Here's a track from their CD "Phrenology." This is "The Seed (2.0)" with
guest vocalist Cody Chesnutt.

(Soundbite of "The Seed (2.0)")

THE ROOTS: (Singing) Knocked up nine months ago, and what she's gonna have,
she don't know. She want neo soul 'cause hip-hop is old. She don't want no
rock 'n' roll. She want platinum or ice and gold. She want a whole lot of
somethin' to fold. If you're an obstacle, she'll just drop you cold 'cause
one monkey don't stop the show. Little Mary's bad. In these streets, she
done ran e'r since when the heat began. I told the girl, `Look here, calm
down. I'm gonna hold you hand to enable you to peep the plan because you was
quick to learn and we can make money to burn. If you allow me to lay this
game, I don't ask for much, but enough room to spread my wings and the world
fittin' to know my name.'

Mr. CODY CHESNUTT: (Singing) I don't ask for much these days, and I don't
bitch and whine if I don't get my way. I only wanna fertilize another behind
my lover's back. I sit and watch it grow standin' where I'm at. Fertilize
another behind my lover's back, and I'm keeping my secrets mine. I push my
seed in her bush for life. It's gonna work because I'm pushin' it right. If
Mary dropped my baby girl tonight, I would name her rock 'n' roll.
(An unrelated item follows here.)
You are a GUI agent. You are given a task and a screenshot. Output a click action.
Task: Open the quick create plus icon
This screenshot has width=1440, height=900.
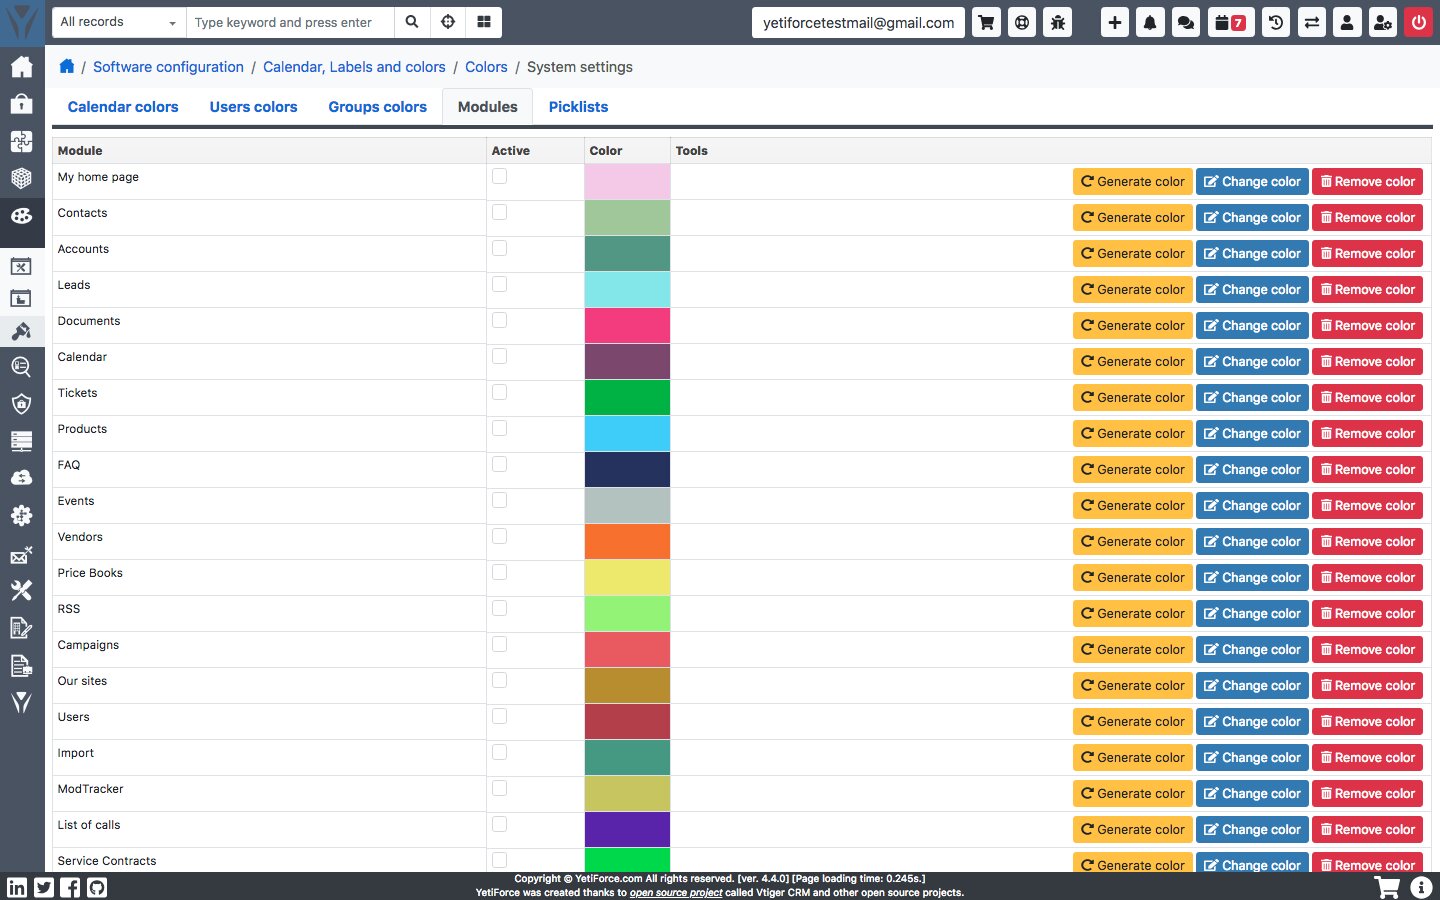pyautogui.click(x=1114, y=22)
BIANCULLI: Terry spoke to ?uestlove in 2003. Also known as Ahmir Thompson,
?uestlove founded The Roots in 1987 when he was a student at the Philadelphia
High School for Creative and Performing Arts.

Mr. AHMIR THOMPSON (?uestlove, The Roots): When The Roots first started, you
know, hip-hop really wasn't that elaborate an arrangement. I'm talking about
hip-hop circa 1984, '85, '86. I mean, it was pretty much just a simple
drumbeat and a stab would be sort of like the exclamation point at the end of
a sentence. Bap! You know? It could be scratched in or just like some sort
of noise, an enforcement noise. And, you know, so in high school pretty much
Black Thought, or Tariq Trotter, would, you know, come up to me and just name
any popular song of that time and point and just say, `Yo, yo, play "Top
Billin',"' and, you know, because it was a drum arrangement, I knew how to
play it. And that was like the most amazing thing to him, `Oh, he can play
"Top Billin'," he can play, you know, "The Bridge Is Over," he can play'--you
know, just naming all these songs, and I could play them. I kind of thought
it was natural.


OK. Well, I'm going to stop you right there because that's kind of
interesting. Since you came up in the era of sampling, as an actual musician
your friends expected you to basically play the samples.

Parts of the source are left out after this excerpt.